Back to Hazelcast

019 - Memory Management

docs/design/jet/019-memory-management.md

5.6.03.2 KB
Original Source

Since: 5.0

Introduction

The memory management is used for the operations that accumulate a (potentially large) number of records:

  • sort
  • group/aggregate
  • join
  • stateful transform
  • distinct

Without means to control memory consumption, these operations could lead to OutOfMemoryErrors and destabilization of entire cluster.

Possible Solutions

1. Fine-grained memory management

Control very precisely (with byte level granularity) how much memory each operator uses at any given time. All member's operators share a memory pool they acquire from and release to.

Pros

  • accurate

Cons

  • requires substantial effort to implement and might be tricky to get right
  • might potentially affect performance

2. Coarse-grained memory management

Control number of records Processors can hold on to. The record might mean different things for different operations - i.e. for sorting it's an individual item, for grouping it's a distinct key. The limit applies to each Processor instance separately, hence the effective limit of records accumulated by each cluster member is influenced by the vertex's localParallelism and the number of jobs in the cluster.

Pros

  • simple and easy to implement
  • effect on performance is negligible

Cons

  • not accurate
  • might still lead to OutOfMemoryErrors due to variable object sizes

Design

We've chosen the second option since it's simple.
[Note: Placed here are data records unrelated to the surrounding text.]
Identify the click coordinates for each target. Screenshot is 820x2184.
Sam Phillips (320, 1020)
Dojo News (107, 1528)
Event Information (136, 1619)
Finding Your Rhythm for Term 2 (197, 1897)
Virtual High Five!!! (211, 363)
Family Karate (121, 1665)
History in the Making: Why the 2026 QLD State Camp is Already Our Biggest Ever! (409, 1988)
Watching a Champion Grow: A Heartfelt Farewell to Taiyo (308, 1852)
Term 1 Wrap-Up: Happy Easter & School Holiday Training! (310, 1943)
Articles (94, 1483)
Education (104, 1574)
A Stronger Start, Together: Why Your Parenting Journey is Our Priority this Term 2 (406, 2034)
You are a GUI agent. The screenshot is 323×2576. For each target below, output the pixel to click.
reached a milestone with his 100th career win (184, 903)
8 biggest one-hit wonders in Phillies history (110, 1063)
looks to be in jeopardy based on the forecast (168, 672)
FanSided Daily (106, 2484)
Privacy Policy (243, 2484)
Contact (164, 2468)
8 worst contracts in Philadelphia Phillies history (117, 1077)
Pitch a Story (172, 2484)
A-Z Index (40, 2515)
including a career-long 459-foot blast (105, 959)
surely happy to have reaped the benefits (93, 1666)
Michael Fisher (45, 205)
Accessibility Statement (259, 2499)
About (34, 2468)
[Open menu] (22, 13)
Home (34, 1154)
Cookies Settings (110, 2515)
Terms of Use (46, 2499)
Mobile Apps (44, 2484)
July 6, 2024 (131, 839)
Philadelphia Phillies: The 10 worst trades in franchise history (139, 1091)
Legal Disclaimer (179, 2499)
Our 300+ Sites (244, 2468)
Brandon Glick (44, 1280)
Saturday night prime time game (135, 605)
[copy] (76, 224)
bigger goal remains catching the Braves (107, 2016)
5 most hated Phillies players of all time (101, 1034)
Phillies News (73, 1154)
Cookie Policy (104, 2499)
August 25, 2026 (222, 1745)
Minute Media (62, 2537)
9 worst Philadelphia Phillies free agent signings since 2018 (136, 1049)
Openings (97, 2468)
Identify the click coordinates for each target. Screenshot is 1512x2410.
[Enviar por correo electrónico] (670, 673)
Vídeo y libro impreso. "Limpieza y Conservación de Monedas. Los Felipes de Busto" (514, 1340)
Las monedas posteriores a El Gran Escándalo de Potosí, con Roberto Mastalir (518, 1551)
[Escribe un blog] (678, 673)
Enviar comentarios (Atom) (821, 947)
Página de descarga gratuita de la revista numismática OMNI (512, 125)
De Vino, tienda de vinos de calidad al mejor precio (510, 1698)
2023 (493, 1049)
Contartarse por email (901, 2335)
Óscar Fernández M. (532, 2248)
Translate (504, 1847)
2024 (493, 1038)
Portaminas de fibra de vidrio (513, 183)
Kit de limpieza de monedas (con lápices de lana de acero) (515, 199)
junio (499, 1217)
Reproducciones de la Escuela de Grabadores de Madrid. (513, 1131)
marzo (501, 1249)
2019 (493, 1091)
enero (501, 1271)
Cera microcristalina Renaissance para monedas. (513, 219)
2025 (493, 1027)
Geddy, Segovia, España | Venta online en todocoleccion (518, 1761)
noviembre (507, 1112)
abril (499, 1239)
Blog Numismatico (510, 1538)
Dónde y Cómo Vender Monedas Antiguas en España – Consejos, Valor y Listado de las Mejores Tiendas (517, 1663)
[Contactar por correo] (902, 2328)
We might reconsider it if it turns out that current solution is not enough.

Implementation

Allow configuring maxProcessorAccumulatedRecords for the member:

<!--DOCUSAURUS_CODE_TABS--> <!--Java-->
java
public class InstanceConfig {

      public void setMaxProcessorAccumulatedRecords(long maxProcessorAccumulatedRecords) {
        checkPositive(maxProcessorAccumulatedRecords, "maxProcessorAccumulatedRecords must be a positive number");
        this.maxProcessorAccumulatedRecords = maxProcessorAccumulatedRecords;
    }
}
<!--YAML-->
yaml
  jet:
    instance:
      max-processor-accumulated-records: 1000000000
<!--XML-->
xml
  <jet>
    <max-processor-accumulated-records>1000000000</max-processor-accumulated-records>
  </jet>
<!--END_DOCUSAURUS_CODE_TABS-->

as well as for the job:

java
public class JobConfig implements IdentifiedDataSerializable {

    public JobConfig setMaxProcessorAccumulatedRecords(long maxProcessorAccumulatedRecords) {
        checkTrue(maxProcessorAccumulatedRecords > 0 || maxProcessorAccumulatedRecords == -1,
              "maxProcessorAccumulatedRecords must be a positive number or -1");
        this.maxProcessorAccumulatedRecords = maxProcessorAccumulatedRecords;
        return this;
    }
}

To not break backward compatibility the default value of maxProcessorAccumulatedRecords for JobConfig is -1 and for InstanceConfig it is Long.MAX_VALUE. JobConfig's value, if set, has precedence over InstanceConfig's one.

maxProcessorAccumulatedRecords is accessible for Processors via ProcessorMetaSupplier.Context.maxProcessorAccumulatedRecords().

Processors track number of accumulated records individually and throw com.hazelcast.jet.impl.memory.AccumulationLimitExceededException if limit is exceeded which fails the job.